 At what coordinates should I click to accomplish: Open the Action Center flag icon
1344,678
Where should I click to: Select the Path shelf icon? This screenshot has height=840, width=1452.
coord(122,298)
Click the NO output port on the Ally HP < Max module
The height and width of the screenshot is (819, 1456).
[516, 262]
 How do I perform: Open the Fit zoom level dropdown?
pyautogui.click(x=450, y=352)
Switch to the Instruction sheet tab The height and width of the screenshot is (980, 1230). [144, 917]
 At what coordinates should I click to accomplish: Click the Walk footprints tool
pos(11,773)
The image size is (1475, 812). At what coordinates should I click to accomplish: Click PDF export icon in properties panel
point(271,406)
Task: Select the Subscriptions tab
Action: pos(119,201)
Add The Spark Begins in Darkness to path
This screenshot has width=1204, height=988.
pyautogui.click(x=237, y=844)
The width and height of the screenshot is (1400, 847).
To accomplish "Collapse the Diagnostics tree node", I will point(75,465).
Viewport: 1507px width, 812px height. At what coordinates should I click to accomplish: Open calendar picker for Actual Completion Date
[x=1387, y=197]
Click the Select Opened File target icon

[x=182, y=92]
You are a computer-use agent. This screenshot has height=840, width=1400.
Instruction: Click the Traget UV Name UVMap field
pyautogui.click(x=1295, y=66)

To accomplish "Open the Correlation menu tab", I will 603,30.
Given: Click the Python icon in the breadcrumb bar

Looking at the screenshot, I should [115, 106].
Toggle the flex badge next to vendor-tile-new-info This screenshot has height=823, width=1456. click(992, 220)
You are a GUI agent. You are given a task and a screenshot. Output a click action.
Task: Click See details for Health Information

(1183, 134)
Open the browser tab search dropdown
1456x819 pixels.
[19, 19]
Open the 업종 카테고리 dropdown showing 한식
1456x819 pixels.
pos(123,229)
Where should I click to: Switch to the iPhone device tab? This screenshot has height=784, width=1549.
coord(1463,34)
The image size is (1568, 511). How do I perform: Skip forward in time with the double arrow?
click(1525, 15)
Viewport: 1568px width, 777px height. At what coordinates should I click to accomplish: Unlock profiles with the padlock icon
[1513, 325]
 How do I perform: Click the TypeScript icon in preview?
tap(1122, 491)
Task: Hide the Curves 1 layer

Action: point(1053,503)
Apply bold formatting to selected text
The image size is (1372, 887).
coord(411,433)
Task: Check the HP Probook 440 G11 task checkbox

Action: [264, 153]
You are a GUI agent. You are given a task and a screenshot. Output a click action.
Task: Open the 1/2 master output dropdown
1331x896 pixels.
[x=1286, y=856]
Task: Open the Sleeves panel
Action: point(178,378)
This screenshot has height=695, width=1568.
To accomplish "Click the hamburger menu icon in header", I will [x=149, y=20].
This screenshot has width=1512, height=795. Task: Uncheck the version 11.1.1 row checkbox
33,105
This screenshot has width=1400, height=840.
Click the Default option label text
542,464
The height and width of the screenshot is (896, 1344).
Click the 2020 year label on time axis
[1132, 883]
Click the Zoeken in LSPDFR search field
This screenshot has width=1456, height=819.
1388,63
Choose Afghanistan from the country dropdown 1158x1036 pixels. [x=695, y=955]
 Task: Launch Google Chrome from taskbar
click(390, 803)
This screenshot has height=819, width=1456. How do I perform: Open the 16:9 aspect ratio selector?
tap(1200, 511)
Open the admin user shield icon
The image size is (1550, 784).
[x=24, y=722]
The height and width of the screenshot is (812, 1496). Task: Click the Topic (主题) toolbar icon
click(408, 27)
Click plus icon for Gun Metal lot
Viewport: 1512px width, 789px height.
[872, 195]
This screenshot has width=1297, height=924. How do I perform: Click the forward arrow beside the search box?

*Problem details*.
Your task is to list each line of the records with the word "search".

*Response to this exercise*.
Open the browser tab search dropdown
Click the Zoeken in LSPDFR search field
This screenshot has width=1297, height=924. How do I perform: Click the forward arrow beside the search box?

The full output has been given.